Нередко к нему подсовывали под дверь ночью письма, в которых оказывались полкроны, крона, иногда даже полгинеи для «Отца Маршалси» с пожеланием всего хорошего от «товарища по заключению, который выходит на волю». Он принимал эти подарки как знак уважения со стороны поклонников, не делая из этого тайны. Иногда они подписывались шуточными именами, как, например: «Кирпич», «Кузнечный мех», «Старый простофиля», «Хитрец», «Мопс», «Человек из помойной ямы», но он находил это шутками дурного тона и всегда немножко обижался на них.

С течением времени, когда эта корреспонденция стала ослабевать, как будто со стороны корреспондентов требовалось слишком значительное усилие, на которое не все были способны в суете отъезда, он принял за правило провожать каждого выходившего должника, принадлежавшего к порядочному классу общества, до ворот и тут прощаться с ним. Этот последний, пожав руку старику, останавливался, завертывал что-то в бумажку и кричал:

– Послушайте!

Старик с удивлением оборачивался и спрашивал с улыбкой:

– Вы меня?

Видя, что тот подходит к нему, прибавлял отеческим тоном:

– Что-нибудь забыли? Чем могу служить?

– Я забыл оставить это, – отвечал уходивший, – для Отца Маршалси.

– Милостивый государь, – отвечал последний, – он бесконечно обязан вам!

Но до последнего времени рука старика, опустив монету в карман, оставалась в нем довольно долго, чтобы получка не слишком бросилась в глаза остальной публике.

Однажды он провожал таким образом довольно многочисленную компанию должников, случайно освобожденных вместе, и, возвращаясь назад, встретил одного обитателя бедного отделения, который был посажен неделю назад за какой-то ничтожный долг, расплатился в течение недели и теперь выходил на волю. Это был простой штукатур и уходил с женой и узелком в самом веселом настроении.

– Всего хорошего, сэр, – сказал он, проходя мимо.

– И вам того же, – благосклонно ответил Отец Маршалси.

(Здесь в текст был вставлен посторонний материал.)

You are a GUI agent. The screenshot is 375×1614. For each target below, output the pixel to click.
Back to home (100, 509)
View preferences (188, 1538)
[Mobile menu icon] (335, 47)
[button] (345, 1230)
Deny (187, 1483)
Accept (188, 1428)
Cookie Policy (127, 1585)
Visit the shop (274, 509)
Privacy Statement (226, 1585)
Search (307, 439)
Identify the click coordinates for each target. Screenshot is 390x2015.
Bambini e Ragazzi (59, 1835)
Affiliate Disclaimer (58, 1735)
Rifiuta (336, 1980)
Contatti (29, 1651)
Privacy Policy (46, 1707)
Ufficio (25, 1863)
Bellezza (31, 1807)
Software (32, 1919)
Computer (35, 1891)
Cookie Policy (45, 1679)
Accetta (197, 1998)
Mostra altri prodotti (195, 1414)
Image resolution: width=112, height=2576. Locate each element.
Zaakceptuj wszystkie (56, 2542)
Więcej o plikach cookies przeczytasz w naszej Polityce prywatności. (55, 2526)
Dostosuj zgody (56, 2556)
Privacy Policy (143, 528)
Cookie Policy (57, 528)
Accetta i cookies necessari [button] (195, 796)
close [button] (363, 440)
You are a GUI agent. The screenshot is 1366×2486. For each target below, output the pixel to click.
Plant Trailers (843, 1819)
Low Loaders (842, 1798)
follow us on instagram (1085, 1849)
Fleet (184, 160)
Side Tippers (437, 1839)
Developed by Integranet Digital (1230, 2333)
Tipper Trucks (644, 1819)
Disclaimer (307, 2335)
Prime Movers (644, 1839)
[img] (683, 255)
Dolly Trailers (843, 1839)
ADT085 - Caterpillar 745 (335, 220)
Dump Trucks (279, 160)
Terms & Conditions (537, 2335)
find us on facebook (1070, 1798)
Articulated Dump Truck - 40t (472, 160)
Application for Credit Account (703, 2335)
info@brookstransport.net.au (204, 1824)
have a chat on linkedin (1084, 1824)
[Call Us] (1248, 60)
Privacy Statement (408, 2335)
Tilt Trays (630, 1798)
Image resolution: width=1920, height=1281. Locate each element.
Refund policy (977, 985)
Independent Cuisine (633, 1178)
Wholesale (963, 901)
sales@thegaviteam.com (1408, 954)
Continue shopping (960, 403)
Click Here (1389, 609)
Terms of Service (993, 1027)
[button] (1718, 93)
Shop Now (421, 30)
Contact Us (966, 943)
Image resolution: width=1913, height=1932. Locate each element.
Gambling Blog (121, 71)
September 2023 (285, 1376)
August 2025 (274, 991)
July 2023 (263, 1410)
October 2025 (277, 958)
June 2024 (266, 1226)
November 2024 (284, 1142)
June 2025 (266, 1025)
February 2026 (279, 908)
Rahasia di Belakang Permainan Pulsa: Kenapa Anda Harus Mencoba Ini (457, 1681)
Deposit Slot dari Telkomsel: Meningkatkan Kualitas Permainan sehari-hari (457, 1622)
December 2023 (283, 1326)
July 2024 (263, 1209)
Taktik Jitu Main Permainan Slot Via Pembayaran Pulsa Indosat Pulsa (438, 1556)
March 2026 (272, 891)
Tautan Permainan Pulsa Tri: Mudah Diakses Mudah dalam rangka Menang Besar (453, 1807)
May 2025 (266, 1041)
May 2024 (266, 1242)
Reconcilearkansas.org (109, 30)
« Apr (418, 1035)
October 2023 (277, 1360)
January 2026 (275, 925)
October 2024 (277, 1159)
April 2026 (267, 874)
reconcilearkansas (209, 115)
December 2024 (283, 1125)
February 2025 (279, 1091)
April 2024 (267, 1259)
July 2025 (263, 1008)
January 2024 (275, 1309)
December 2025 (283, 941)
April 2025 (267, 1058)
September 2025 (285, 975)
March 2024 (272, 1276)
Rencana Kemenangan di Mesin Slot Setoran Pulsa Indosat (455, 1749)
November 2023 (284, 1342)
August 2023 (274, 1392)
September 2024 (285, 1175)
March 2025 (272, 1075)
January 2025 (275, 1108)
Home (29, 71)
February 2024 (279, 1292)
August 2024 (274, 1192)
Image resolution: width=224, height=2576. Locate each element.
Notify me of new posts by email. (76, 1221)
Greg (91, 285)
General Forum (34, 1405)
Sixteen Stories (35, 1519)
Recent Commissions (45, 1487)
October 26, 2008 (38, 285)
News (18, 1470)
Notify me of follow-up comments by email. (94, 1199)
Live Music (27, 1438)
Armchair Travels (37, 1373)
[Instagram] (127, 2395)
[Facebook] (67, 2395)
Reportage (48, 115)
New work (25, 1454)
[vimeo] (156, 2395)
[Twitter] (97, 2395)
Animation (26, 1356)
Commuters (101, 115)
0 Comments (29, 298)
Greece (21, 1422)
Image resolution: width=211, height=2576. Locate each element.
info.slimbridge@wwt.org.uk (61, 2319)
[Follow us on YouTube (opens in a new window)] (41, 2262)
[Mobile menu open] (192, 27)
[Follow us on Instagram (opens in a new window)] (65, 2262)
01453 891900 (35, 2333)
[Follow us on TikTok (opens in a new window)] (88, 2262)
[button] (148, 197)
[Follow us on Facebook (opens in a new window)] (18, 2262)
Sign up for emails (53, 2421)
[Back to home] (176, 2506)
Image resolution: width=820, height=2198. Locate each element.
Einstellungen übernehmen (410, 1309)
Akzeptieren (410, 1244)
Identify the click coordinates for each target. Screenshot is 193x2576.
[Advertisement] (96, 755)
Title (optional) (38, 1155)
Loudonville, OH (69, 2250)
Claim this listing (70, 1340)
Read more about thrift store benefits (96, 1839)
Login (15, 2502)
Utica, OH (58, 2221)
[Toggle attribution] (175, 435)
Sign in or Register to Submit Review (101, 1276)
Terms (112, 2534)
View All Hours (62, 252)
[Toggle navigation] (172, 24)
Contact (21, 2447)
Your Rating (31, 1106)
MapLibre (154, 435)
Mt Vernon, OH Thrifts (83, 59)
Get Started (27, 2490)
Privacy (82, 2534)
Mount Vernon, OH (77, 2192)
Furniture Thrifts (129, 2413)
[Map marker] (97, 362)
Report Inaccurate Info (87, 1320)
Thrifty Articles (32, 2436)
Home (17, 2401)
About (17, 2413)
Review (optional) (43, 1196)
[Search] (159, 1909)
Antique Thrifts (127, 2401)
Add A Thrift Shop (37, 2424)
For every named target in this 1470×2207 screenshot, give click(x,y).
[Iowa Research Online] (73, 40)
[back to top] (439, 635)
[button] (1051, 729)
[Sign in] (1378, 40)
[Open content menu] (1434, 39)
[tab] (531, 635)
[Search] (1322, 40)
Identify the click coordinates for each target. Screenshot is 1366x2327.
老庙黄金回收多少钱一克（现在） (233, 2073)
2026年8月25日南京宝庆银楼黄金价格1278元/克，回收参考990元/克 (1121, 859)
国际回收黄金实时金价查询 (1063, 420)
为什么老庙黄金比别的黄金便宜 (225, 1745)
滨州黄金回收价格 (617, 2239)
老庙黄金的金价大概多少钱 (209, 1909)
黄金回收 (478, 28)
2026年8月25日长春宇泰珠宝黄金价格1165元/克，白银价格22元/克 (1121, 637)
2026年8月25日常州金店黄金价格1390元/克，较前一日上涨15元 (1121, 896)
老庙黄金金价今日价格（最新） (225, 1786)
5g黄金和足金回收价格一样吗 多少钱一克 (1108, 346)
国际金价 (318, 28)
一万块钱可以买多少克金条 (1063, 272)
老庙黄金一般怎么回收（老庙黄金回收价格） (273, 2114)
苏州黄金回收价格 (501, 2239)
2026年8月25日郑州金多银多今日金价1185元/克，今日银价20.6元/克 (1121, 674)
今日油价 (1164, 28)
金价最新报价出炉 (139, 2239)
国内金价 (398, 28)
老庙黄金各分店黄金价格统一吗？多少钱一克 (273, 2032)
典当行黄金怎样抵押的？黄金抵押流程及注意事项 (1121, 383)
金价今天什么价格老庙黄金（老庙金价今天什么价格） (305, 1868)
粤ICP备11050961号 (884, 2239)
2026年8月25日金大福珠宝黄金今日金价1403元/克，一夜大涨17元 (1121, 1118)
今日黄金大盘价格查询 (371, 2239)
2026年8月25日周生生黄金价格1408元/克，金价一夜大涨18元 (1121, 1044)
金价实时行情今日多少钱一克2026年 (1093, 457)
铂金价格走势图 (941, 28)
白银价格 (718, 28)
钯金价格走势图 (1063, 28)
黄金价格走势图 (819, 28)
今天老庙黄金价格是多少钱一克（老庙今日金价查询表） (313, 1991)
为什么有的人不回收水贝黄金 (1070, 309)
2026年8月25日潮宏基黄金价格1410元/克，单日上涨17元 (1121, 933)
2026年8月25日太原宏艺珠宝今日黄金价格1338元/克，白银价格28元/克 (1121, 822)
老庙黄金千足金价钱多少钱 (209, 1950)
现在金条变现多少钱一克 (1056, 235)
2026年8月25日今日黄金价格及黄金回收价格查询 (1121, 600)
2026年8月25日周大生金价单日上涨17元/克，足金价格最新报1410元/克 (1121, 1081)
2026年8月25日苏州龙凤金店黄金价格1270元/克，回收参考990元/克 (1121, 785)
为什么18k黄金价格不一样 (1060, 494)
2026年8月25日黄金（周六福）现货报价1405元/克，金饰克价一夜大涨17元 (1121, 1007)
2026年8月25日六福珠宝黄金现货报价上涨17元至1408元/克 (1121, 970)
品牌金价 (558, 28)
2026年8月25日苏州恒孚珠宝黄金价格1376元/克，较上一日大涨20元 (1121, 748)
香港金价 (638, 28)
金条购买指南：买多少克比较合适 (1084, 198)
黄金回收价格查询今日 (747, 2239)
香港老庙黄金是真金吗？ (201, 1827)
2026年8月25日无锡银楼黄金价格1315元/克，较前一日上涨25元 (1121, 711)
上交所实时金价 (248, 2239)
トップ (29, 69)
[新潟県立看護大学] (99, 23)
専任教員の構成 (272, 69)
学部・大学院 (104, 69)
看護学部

Они отошли уже довольно далеко друг от друга, как вдруг штукатур крикнул:

– Послушайте, сэр! – и направился к старику. – Это немного, – сказал он, сунув ему в руку кучку полупенсовиков, – но от чистого сердца!

Никогда еще Отец Маршалси не получал подарков медью. Дети получали часто, и он знал, что эти получки идут в общую кассу, что на них покупается пища, которую он ест, и питье, которое он пьет, но оборванец, запачканный известкой и предлагавший ему медяки из рук в руки, – это было ново.

– Как вы смеете? – сказал он и залился слезами.

Штукатур повернул его к стене, чтобы другие не могли видеть его лица, и в этом движении было столько деликатности, он извинялся так искренно и с таким раскаянием, что старик мог только пробормотать:

– Я знаю, что вы сделали это с хорошим намерением. Не будем больше говорить об этом.

– Бог с вами, сэр, – сказал штукатур, – я действительно сделал это с хорошим намерением. Но я надеюсь сделать для вас больше, чем другие.

– Что же вы хотите сделать? – спросил старик.

– Я навещу вас как-нибудь.

– Дайте мне эти деньги, – с жаром сказал старик, – я спрячу их и не стану тратить. Благодарю вас, благодарю. Мы увидимся с вами?

– Если только я проживу неделю, увидимся!

Они пожали друг другу руки и расстались.

В этот вечер, собравшись за ужином, заключенные удивлялись: что такое случилось с их отцом, почему он так долго гулял по потемневшему двору и казался таким пришибленным?